** Start of INPUT DATA **

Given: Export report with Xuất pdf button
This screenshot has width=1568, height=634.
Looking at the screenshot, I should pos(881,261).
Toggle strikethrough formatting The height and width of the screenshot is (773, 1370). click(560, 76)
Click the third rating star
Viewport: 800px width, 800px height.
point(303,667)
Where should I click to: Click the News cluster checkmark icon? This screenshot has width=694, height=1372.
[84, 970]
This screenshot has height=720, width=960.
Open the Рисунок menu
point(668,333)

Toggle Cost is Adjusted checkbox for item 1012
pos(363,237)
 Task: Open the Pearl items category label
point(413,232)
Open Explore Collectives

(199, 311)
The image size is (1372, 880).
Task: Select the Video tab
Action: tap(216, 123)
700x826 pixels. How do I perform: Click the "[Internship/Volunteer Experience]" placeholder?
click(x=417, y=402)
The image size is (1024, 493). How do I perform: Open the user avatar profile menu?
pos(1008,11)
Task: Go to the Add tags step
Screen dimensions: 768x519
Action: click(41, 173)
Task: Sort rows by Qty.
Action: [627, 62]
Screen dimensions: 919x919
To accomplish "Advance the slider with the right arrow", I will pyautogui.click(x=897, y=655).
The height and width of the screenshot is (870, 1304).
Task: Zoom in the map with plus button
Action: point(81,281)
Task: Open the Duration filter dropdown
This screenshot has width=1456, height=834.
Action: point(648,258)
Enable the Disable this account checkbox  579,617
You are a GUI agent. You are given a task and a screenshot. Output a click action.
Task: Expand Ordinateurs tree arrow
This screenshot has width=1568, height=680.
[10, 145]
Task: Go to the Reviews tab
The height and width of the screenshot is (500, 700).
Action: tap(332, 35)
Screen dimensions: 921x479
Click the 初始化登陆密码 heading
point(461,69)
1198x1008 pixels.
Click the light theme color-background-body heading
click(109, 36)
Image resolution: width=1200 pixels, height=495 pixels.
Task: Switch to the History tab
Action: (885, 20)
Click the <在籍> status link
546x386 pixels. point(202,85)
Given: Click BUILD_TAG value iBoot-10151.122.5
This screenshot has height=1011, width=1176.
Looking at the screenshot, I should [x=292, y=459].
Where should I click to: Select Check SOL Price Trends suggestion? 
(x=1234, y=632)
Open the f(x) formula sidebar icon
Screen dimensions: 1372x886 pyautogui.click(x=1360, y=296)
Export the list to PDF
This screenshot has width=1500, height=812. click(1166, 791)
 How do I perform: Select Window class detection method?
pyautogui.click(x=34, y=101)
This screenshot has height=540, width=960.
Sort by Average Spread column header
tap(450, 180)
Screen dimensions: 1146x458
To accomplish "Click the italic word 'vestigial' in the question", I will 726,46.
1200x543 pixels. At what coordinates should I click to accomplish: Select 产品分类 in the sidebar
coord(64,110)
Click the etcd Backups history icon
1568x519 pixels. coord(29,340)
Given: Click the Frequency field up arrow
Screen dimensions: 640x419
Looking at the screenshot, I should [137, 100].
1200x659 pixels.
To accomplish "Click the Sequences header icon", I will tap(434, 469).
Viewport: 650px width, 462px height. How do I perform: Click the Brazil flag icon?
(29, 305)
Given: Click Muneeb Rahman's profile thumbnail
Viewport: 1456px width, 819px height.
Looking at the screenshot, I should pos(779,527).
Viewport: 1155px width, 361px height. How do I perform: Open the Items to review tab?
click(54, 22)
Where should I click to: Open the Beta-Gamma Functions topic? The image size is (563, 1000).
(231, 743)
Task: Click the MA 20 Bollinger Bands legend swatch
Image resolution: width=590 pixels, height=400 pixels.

** End of INPUT DATA **

▸ CHALLENGE
Convert the entries from the line containing "Click the etcd Backups history icon" through the last line of the entries, both included, into a JSON list of strings with one string per line. Leave out any blank lines.

▸ TASK RESULT
[
  "Click the etcd Backups history icon",
  "1568x519 pixels. coord(29,340)",
  "Given: Click the Frequency field up arrow",
  "Screen dimensions: 640x419",
  "Looking at the screenshot, I should [137, 100].",
  "1200x659 pixels.",
  "To accomplish \"Click the Sequences header icon\", I will tap(434, 469).",
  "Viewport: 650px width, 462px height. How do I perform: Click the Brazil flag icon?",
  "(29, 305)",
  "Given: Click Muneeb Rahman's profile thumbnail",
  "Viewport: 1456px width, 819px height.",
  "Looking at the screenshot, I should pos(779,527).",
  "Viewport: 1155px width, 361px height. How do I perform: Open the Items to review tab?",
  "click(54, 22)",
  "Where should I click to: Open the Beta-Gamma Functions topic? The image size is (563, 1000).",
  "(231, 743)",
  "Task: Click the MA 20 Bollinger Bands legend swatch",
  "Image resolution: width=590 pixels, height=400 pixels."
]